Why We Needed QUIC

Finally, finally, finally.

quicX is a complete QUIC and HTTP/3 library — from raw socket-level data reception at the bottom up to HTTP-layer interface semantics at the top — a fully featured, architecturally tuned implementation. It packs a lot of features, spans a lot of layers, and accumulates a lot of implementation detail. This piece zooms out: what kinds of problems do you actually have to solve to implement a QUIC/HTTP/3 protocol library?

I wrote a piece a while back called What is HTTP/3, which gave a kind of encyclopedia-style introduction to QUIC and HTTP/3 — features lined up next to each other, without much depth on the why. This piece flips that. Instead of cataloging features again, I want to trace the chain of cause and effect behind them — knowing what is fine, but knowing why is the harder and more useful thing. Let’s start with: why did QUIC need to exist?

I. Why We Needed QUIC

The HTTP/1.x era

In the early HTTP/1.0 days, HTTP rode on TCP, and each request used its own TCP connection. Establishing a TCP connection is expensive — a three-way handshake plus a possible four-way TLS handshake, burning multiple RTTs before a single byte of data could move. As the web evolved and a single page could spawn dozens or hundreds of requests, redoing the whole dance each time became absurd.

HTTP/1.1 introduced keep-alive to reuse a TCP connection — arguably the single most important upgrade in HTTP/1.1. But reusing the connection introduced a new problem: HTTP/1.1 forced server responses to come back in the same order as the client’s requests. If request #1 happened to be a slow query, the responses for the requests behind it — even if they were dispatched in milliseconds — had to queue up behind it. To work around the limit, browsers ended up opening multiple TCP connections per domain to scrape some concurrency back, which reintroduced the handshake overhead.

Set exercise 1:
Decide whether each statement agrees with the text on why QUIC was needed. Answer yes or no for each, and quote the words from that text that settle it.
(a) Under HTTP/1.0, every request used a separate TCP connection.
(b) HTTP/1.1 allowed a server to send its responses in any order.
(c) The earlier piece titled What is HTTP/3 went into depth on why each feature exists.
Set exercise 2:
Name every specific HTTP version that the text on why QUIC was needed mentions. Leave out the general label HTTP/1.x.

Dataset extract:
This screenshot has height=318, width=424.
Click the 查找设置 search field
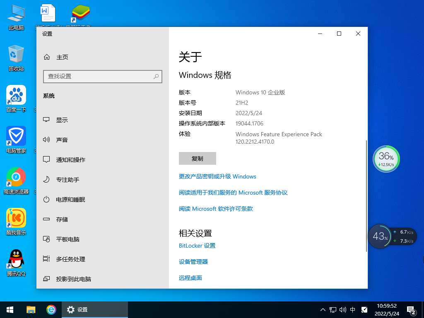102,77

Expected answer 1:
(a) Yes: "each request used its own TCP connection."
(b) No: "HTTP/1.1 forced server responses to come back in the same order as the client’s requests."
(c) No: "features lined up next to each other, without much depth on the why."

Expected answer 2:
HTTP/1.0, HTTP/1.1, HTTP/3